Output File Name Description
<imageID>-label.tif Label image of extracted cell regions.
<imageID>-allRois.zip ImageJ ROIs of extracted cell boundaries.
<imageID>-vessels.tif Visualization of the vesselness map.
<imageID>-vessels-binarized.tif Binarized vesselness map after applying Niblack thresholding.
<imageID>-vessels-binarized-filtered.tif Binarized vesselness map after filtering of, e.g., too small components.
<imageID>-skeleton-initial.tif Image of initial boundary skeleton after vesselness filtering and binarization.
<imageID>-skeleton-final.tif Image of final boundary skeleton after post-processing and gap closing.

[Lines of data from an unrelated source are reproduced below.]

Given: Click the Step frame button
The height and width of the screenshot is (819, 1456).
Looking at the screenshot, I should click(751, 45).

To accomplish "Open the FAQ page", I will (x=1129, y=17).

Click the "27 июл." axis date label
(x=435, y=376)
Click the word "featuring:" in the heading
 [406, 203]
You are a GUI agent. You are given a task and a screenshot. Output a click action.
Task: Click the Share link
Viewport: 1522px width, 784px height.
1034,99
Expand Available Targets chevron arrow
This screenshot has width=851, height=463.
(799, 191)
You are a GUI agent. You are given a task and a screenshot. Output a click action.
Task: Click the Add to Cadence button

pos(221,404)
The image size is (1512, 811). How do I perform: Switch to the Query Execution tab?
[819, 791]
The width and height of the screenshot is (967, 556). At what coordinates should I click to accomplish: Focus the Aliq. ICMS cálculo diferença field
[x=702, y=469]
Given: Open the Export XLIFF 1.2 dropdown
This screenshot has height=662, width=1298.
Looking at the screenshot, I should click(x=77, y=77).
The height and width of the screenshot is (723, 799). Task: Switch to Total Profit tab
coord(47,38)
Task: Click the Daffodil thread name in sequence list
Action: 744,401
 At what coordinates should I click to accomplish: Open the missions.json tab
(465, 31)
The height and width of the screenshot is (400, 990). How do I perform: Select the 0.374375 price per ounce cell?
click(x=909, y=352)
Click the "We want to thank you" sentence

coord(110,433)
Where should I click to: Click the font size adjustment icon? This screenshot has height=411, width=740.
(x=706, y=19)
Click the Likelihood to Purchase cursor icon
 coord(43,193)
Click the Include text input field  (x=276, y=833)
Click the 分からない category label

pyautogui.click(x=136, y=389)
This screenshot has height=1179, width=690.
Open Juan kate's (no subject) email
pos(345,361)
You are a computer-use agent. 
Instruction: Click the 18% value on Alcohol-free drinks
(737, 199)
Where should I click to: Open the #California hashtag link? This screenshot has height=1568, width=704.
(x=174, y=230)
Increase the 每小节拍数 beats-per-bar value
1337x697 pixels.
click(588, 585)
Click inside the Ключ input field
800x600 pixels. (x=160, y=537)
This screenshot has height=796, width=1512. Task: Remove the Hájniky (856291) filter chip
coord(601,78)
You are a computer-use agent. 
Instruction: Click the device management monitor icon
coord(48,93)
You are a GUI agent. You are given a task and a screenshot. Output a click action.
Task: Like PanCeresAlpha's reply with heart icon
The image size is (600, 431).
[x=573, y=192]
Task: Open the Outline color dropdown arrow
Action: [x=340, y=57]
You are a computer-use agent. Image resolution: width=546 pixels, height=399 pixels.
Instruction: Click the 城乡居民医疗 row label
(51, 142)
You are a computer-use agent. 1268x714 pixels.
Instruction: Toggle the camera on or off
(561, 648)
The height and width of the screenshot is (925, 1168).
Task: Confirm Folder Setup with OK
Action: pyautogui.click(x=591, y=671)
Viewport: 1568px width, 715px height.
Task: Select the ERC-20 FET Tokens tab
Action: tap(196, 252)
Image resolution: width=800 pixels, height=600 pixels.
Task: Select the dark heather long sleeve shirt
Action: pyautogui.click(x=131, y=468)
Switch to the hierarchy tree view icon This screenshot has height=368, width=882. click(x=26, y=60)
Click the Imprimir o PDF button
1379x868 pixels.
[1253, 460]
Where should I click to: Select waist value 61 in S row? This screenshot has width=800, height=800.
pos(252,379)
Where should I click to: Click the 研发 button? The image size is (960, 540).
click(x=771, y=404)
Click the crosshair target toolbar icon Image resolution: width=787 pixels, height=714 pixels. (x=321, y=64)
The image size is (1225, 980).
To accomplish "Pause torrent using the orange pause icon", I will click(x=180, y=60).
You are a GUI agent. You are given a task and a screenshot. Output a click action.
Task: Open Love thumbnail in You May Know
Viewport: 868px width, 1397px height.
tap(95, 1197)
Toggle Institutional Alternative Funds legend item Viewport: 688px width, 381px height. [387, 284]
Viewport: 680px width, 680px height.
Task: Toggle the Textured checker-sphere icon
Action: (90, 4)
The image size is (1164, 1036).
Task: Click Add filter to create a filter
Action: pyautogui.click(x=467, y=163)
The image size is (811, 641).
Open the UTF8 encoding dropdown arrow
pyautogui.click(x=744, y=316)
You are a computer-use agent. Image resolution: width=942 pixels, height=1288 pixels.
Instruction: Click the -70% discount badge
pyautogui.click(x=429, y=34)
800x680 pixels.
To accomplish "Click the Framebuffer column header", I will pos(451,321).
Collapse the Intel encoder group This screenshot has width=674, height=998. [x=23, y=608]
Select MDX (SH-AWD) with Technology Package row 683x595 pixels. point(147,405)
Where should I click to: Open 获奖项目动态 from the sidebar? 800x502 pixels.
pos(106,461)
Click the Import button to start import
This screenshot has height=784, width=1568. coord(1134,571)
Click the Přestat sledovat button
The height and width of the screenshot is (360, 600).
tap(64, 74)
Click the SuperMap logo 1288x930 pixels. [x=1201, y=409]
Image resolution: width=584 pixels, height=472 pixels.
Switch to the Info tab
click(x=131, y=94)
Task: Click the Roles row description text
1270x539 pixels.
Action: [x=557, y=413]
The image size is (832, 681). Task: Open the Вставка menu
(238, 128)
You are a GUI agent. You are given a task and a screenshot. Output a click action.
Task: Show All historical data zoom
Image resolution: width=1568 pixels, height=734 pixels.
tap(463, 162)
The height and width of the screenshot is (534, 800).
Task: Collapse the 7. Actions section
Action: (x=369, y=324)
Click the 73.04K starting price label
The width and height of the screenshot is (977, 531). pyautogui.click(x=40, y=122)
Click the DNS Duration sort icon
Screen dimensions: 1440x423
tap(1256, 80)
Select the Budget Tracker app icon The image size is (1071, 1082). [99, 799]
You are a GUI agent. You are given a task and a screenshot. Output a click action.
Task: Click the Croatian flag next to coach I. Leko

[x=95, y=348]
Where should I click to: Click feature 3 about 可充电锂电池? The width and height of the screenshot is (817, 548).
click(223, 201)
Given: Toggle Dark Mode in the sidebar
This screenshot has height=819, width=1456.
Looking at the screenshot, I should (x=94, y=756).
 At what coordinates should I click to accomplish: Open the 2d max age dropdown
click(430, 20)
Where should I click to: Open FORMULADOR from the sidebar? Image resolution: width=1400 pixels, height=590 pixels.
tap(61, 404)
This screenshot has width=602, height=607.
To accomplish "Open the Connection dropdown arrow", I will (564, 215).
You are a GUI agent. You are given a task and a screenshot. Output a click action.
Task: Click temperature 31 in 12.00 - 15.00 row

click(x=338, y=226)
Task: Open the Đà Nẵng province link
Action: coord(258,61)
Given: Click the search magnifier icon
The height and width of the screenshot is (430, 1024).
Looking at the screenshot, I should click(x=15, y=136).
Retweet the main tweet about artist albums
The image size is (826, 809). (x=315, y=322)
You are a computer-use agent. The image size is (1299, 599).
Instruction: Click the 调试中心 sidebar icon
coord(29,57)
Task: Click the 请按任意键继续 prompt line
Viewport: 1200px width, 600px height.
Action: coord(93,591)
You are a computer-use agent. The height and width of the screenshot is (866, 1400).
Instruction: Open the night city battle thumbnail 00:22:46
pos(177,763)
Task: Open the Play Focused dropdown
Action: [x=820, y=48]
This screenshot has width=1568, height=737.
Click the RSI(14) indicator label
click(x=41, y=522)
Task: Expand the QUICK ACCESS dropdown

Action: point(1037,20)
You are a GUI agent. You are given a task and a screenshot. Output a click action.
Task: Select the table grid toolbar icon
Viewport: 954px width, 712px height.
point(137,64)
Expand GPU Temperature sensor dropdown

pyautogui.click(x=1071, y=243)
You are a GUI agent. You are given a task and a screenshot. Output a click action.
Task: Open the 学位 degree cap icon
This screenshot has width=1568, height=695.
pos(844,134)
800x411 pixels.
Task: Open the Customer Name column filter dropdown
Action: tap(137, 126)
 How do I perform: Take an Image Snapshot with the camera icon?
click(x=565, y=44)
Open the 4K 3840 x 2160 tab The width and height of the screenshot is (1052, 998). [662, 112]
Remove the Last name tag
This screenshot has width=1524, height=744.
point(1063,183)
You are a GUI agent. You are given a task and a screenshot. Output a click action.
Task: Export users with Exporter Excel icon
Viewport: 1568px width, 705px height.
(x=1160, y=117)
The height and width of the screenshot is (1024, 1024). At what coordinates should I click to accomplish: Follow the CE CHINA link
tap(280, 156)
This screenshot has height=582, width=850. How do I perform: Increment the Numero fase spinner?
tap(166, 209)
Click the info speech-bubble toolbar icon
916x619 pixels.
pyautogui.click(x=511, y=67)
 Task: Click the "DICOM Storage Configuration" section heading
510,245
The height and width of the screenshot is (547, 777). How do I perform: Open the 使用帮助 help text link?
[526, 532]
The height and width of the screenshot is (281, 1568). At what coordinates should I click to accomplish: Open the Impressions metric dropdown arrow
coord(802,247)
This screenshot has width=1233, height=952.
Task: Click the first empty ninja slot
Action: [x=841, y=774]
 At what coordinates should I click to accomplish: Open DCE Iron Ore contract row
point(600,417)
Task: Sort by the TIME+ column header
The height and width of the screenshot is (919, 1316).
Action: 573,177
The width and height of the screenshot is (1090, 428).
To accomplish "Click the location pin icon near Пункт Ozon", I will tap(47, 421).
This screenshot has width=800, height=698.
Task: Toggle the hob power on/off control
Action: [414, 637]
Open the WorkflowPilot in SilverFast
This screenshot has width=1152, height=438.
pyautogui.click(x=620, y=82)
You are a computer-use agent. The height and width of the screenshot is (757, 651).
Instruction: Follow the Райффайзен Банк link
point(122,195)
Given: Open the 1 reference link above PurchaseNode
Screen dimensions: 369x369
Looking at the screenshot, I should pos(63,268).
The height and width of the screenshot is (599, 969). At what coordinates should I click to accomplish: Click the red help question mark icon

  • Configuration Parameters:
Parameter Name Possible Values Description
Operation Mode BATCH Basic processing mode:
- BATCH: process all images in the sub-folders of the given top level folder
- SINGLE_IMAGE: process the currently active image only
SINGLE_IMAGE
Input Directory/Image Top-level folder containing sub-folders of all image groups to segment or input image name, respectively.
Cell Boundary Channel Channel with the fluorescently-labeled cell membranes.
Border Contrast
BRIGHT_ON_DARK Appearance of cell boundaries in images:
- BRIGHT_ON_DARK: boundaries are brighter than the background
- DARK_ON_BRIGHT: boundaries are darker than the background
DARK_ON_BRIGHT
Minimal Size of Cells Minimal size of cells, cells below this threshold are deleted.
Maximal Size of Cells Maximal size of cells, cells above this threshold are deleted.
Show/save additional results? Enables or disables display or storage, respectively, of additional intermediate results.


Updates



January 2019

  • Released first official version of CellBoundaryExtractor2D in MiToBo/MiToBo plugins 1.8.13.1.